The Concept of HLA Promiscuity
T cells recognize specific complexes formed between MHC molecules and particular peptide epitopes. Accordingly, a given epitope will elicit a T-cell response only in individuals expressing MHC molecules having the capacity to bind it with sufficiently high affinity. Both class I and class II MHC molecules are extremely polymorphic, and thousands of different variants are known in humans (31, 32). The most frequent HLA class II alleles with population coverage of almost 90% at each locus are shown in Table 1. Much of the polymorphism is concentrated on residues located in the peptide-binding groove, giving each allelic variant a distinct binding specificity. As a result, the prediction, identification, and validation of epitopes restricted by each HLA type represent tasks of such complexity as to be practically unfeasible. Further, different MHC types are expressed at dramatically different frequencies in and across different ethnicities. Thus, without careful consideration, ethnically unbiased population coverage is difficult to obtain.
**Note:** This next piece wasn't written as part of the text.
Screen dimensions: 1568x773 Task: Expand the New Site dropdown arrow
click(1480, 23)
One mean of circumventing the problem is to focus on the HLA types that are most widely represented in different ethnicities worldwide (Table 1), while at the same time selecting epitopes that are capable of binding multiple common HLA types (promiscuous epitopes). In this respect, it has been found that both class I and II HLA molecules can be classified into groups, denominated as supertypes that reflect shared or largely overlapping peptide-binding repertoires and specificities. Indeed, a large body of evidence demonstrates that the repertoire of peptides bound by different HLA class II molecules significantly overlap (32), and peptides with promiscuous binding capacity are also quite common [see, e.g., (34, 35)]. Overlaps in the repertoires of DRB1 and DRB3/4/5 molecules, leading to the definition of a DR supertype, as well as the identity of well-characterized CD4 T-cell epitopes with promiscuous DR-binding capacity, have been known for over a decade (34–36). Other studies have similarly addressed repertoire overlaps and the existence of corresponding supertypes for DP (32, 37–39) and DQ (32, 40, 41).
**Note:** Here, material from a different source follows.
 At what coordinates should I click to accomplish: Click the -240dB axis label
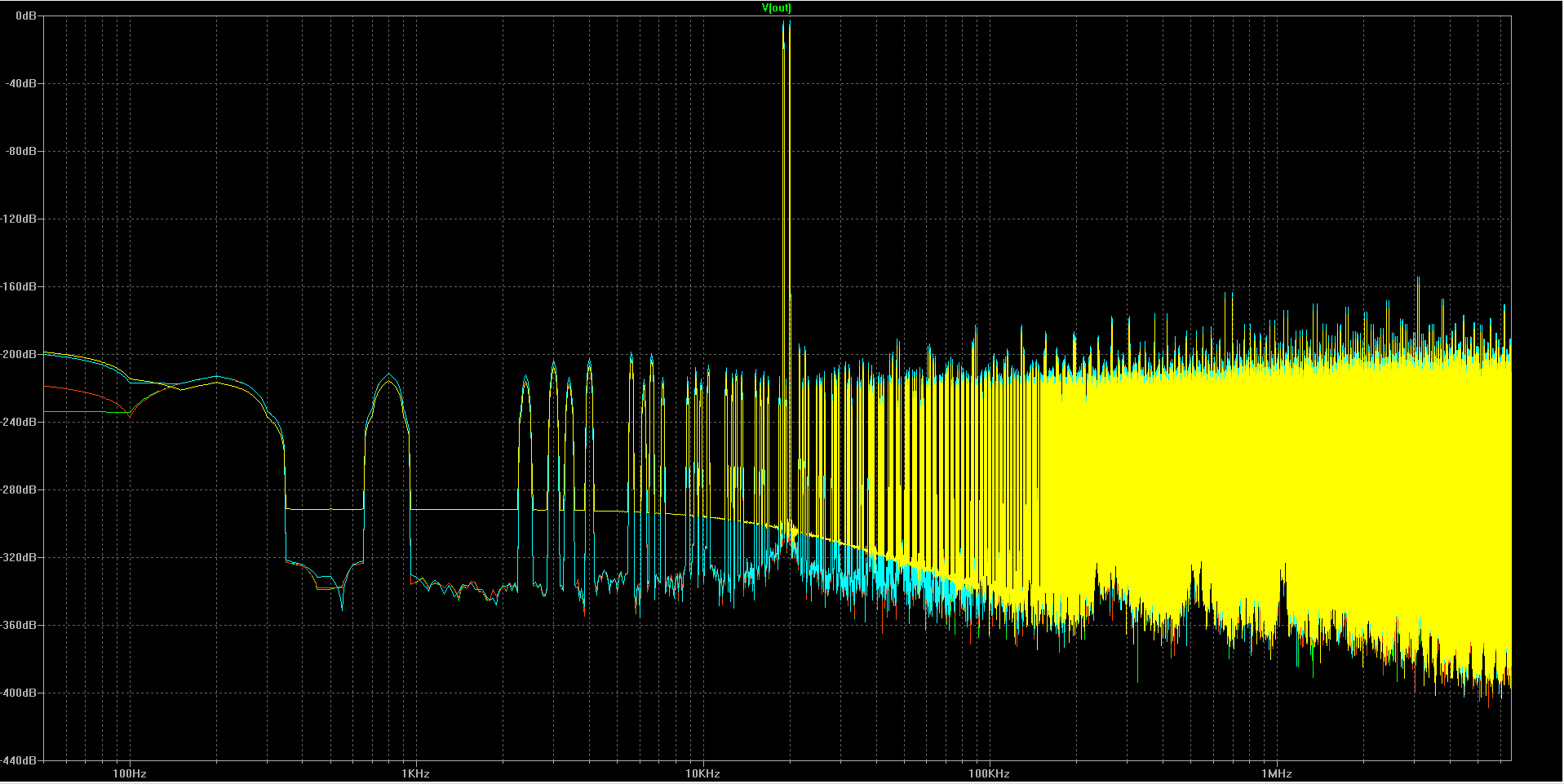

Following upon earlier computational, structural, and functional approaches to define class II supertypes (42–45), we utilized a large library of HLA DR-, DQ-, and DP-binding data to define seven different class II supertypes (main DR, DR4, DRB3, main DQ, DQ7, main DP, and DP2) (32). The molecules associated with the respective supertypes fell largely along lines defined by MHC locus and reflect, in broad terms, commonalities in reported peptide-binding motifs. Repertoire overlaps between molecules within the same class II supertype were found to be similar in magnitude to what has been observed for HLA class I supertypes. Surprisingly, however, the degree to which repertoires between molecules in the different class II supertypes overlapped was found to be fivefold to tenfold higher than repertoire overlaps typically noted between molecules in different class I supertypes. These results highlight the existence of a high degree of repertoire overlap amongst all HLA class II molecules, regardless of supertype association. Further, in terms of implications for epitope identification studies, these data also validate the idea that broadly reactive HLA class II epitopes can be defined.
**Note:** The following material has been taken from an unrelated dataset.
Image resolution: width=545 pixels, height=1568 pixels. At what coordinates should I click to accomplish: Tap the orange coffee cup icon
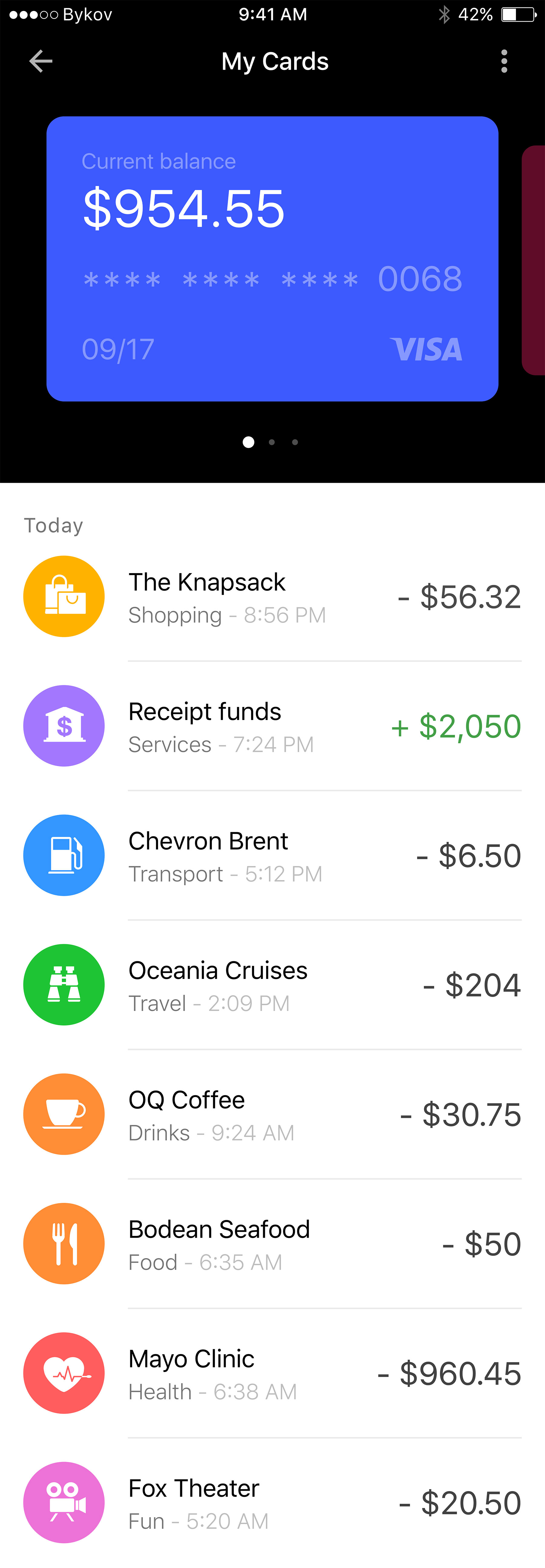tap(64, 1114)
HLA Promiscuity Implications for Epitope Identification
Peptides with highly promiscuous binding capacity are frequently recognized by immune individuals (34, 46–49) and epitope immunodominance is highly influenced by promiscuous recognition in the context of multiple HLA class II molecules (50). Furthermore, a dominant fraction of the pathogen or allergen-specific response can be identified by selection of the most promiscuous binding peptides using bioinformatic predictions (51–54). The advantage of this approach is that it would identify the optimal set of peptide candidates for immunogenicity testing, eliminating the necessity of synthesizing a large number of overlapping peptides and, more importantly, circumvent the need to test each one of them for binding to numerous HLA class II molecules in vitro.
We have recently described the selection of a panel of HLA DR, DQ, and DP specificities that provide worldwide population (phenotypic) coverage of almost 90% at each locus, and accounts for over 66% of all genes at each locus (32) (Table 1). Considering up to eight different class II alleles expressed per individual (i.e., up to two at each of the four class II loci – DRB1, DRB3/4/5, DQ, and DP), this panel afforded coverage of at least four alleles in over 95% of the individuals in four different study populations of diverse ethnicity from the USA and South Africa (33). For each of these allelic variants, single HLA class II allele-transfected cell lines have been generated (33). These transfected cell lines can be used for high throughput determination of HLA restriction, enabling better characterization of T-cell responses, and facilitating the development of tetrameric staining reagents. Also, for the vast majority of these alleles high throughput binding assays have been established, peptide-binding motifs defined, and predictive algorithms developed and made publically available (32, 55), enabling efficient and thorough identification of candidate epitopes, as well as characterization of their HLA-binding capacity and potential population coverage.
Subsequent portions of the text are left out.